FX Concepts' John Taylor Will Always Be A EUR Bear

Tyler Durden's picture

John Taylor, founder and CEO of the world's largest FX hedge fund, spoke with Bloomberg TV this morning and was his typically clarifying - if not sanguine - self when it comes to prospects in Europe and the US. Stating that he'll "probably always be a bear on the Euro", Taylor added that it is "hard to look at the European situation and see a cloudy sky become clear," and while there has been noisy swings in the movements of currencies of late, "the reason the euro is up is because the dollar is down - two guys have done this: Draghi and Bernanke." Ranging from FX to volatility, Taylor opines on the time-varying correlation of the weak euro with a strong US equity market and notes, however, that "the equity market is not showing any legs."

 

 

Taylor on the euro:

“I will probably always be a bear on the euro. It is hard to look at the European situation and see a cloudy sky become clear. Much more likely that cloudy sky will start to rain on you.”

 

“The fact of the matter is although we’ve been short the euro that whole time, we kind of were long on everything around the euro to make it even.  Owning Sweden, Norway, Turkey, the Czech Republic, all kinds of things. Everything around Europe except for Switzerland, which has locked itself to the euro. So, the reason the euro is up is because the dollar is down. Two guys have done this: Draghi and Bernanke. Draghi made the speech on July 24 and followed up with actions in September. Bernanke made the speech on August 30 and followed with actions in September. Both of those things were aimless to strengthen the euro and weaken the dollar and they worked.”

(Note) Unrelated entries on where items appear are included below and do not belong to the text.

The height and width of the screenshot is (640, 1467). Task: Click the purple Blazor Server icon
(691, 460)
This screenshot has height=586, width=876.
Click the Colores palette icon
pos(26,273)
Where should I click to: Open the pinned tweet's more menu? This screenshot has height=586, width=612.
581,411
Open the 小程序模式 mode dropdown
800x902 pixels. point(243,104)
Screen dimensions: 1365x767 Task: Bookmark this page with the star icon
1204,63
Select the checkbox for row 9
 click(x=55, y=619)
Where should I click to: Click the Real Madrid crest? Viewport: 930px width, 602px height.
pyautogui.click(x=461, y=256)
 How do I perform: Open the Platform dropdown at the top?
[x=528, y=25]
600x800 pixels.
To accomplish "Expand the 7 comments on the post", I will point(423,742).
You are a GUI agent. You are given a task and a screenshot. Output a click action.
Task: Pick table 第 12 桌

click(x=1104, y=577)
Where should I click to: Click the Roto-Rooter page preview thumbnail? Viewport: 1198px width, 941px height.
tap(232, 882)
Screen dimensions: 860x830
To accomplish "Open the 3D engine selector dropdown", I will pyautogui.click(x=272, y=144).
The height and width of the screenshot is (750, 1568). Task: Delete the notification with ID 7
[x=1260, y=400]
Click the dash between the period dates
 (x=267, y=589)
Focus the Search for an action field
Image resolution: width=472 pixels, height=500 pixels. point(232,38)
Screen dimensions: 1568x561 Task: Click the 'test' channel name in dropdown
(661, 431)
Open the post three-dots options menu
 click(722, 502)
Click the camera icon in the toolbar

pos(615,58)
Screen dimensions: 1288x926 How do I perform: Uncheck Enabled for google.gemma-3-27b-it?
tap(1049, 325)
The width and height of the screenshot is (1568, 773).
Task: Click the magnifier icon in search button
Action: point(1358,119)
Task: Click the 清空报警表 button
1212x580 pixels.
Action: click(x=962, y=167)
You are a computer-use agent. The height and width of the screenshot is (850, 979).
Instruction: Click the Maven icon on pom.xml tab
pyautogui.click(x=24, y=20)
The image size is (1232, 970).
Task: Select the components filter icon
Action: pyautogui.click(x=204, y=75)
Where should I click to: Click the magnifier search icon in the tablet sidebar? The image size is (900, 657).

On whether the Swedish Krona has more room to gain:

“Yes. It depends a little bit. It depends on the equity market here, it depends on electronics. The Swedish situation looks very good. Obviously it is doing something, but I would argue that it still has some to go.  I still own it.”

On FX volatility being the lowest it has been since 2007 and whether that makes it more difficult for currency traders:

“It absolutely does make it harder to make money. I can see it from both sides. It’s harder to make money. On the other hand, would I want to go out and make a big bet? No, I am afraid of the central banks jumping down my back. The fact of the matter is if you look at our leverage is as low as it has been in a generation. We are trying to say gee whiz, how can you make any money with such a low leverage? We can say, oh, we’re having a decent year compared to our peers, up 2, up 3. What good is that? You will not sell anyone anything if you are saying you are going to make 2 or 3%. It’s not enough.”

On whether he agrees with those why say that Bernanke signaled last month that Fed actions are tied to equity markets and what that means for those buying and selling currencies:

“Normally equities correlate very highly with risk on and risk on correlates very highly with dollar weakness. So wanting to strengthen the equity market means you want to weaken the dollar, so therefore for those kinds of things go along with each other. Each time a QE or an Operation Twist comes along, it has less power than before. One of the interesting things right now is that we do believe the dollar will be weak and we have a target date of October 27 for the beginning of a reversal where the dollar might start to show strength. But I have to say the last week has shaken my conviction in that point of view. The equity market is not showing any legs. Being below 1440 which is where we started and everyone out on the street has signaled this as a big level and a big deal, and we’re trading 1432 right now, I do not know where we will wind up. Maybe the people will come out of the wall and as you say, it’s cheap now, they should be in and buying, they have their chance. Where are they? I am waiting. Show up. We’ll see.”